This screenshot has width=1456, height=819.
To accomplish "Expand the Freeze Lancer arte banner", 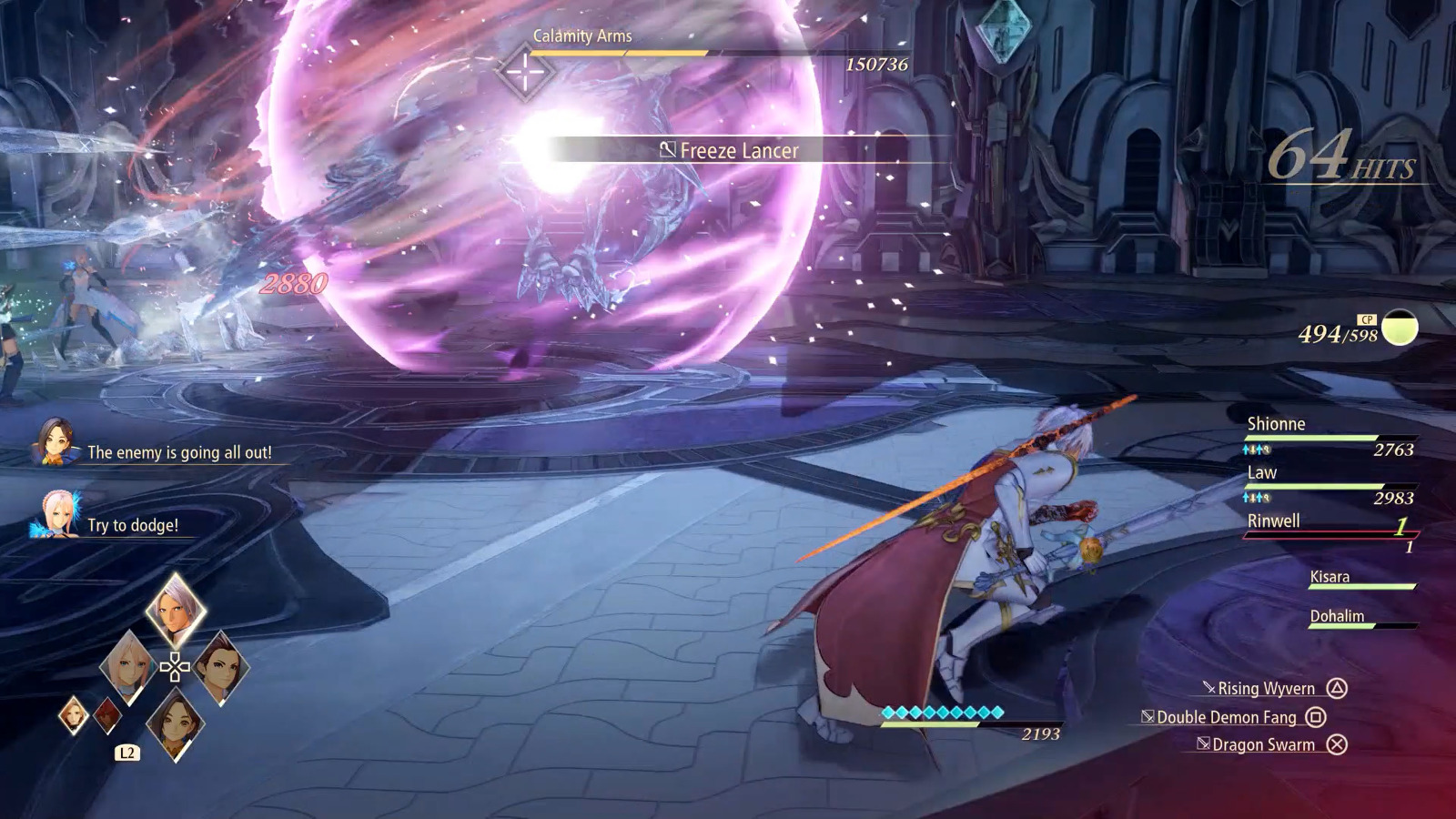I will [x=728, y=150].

* * *

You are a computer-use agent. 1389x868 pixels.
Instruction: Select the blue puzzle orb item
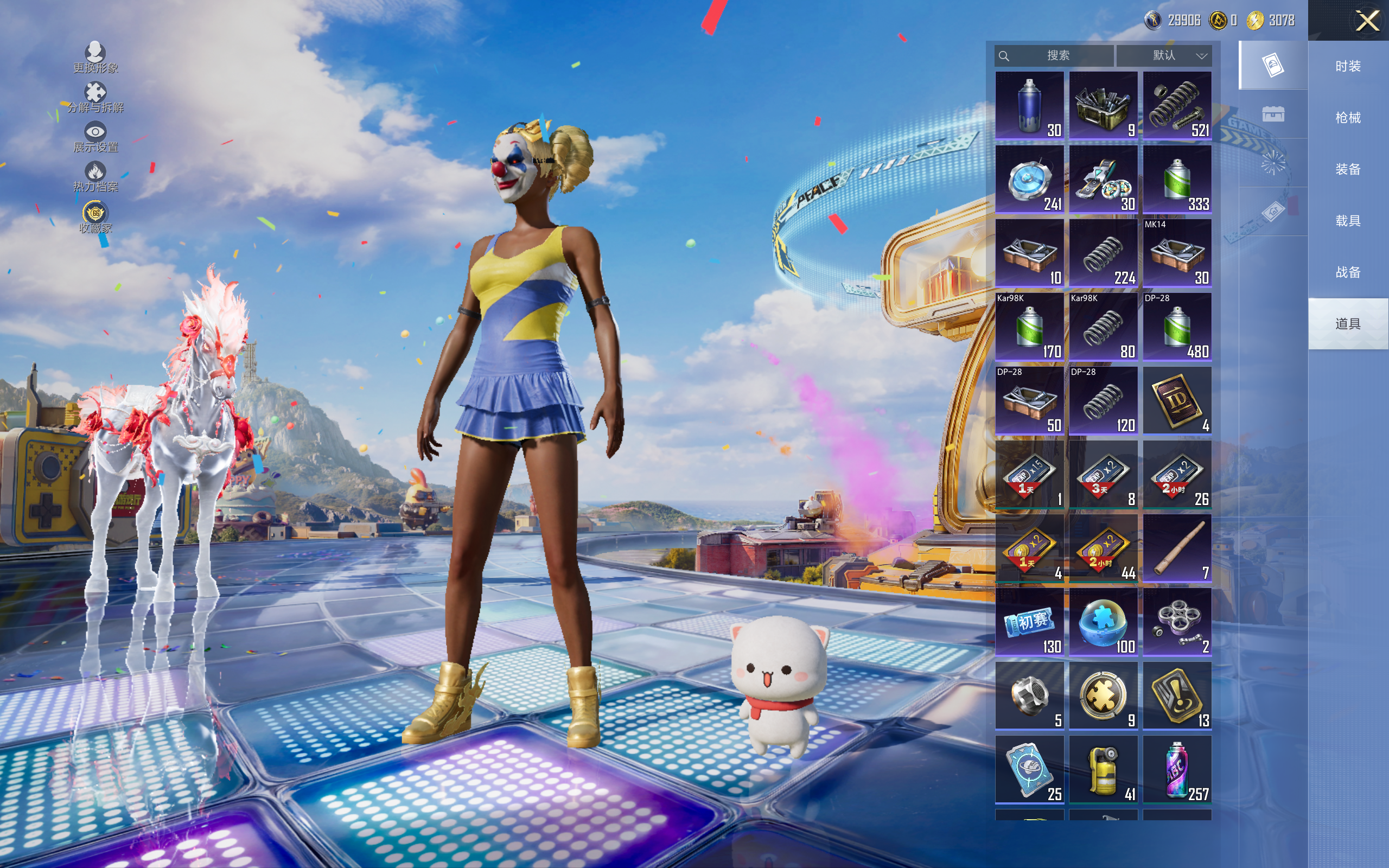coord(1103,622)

## Task to complete
Show every line above that contains the string "width". Case counts.

## Response to this exercise
This screenshot has width=1456, height=819.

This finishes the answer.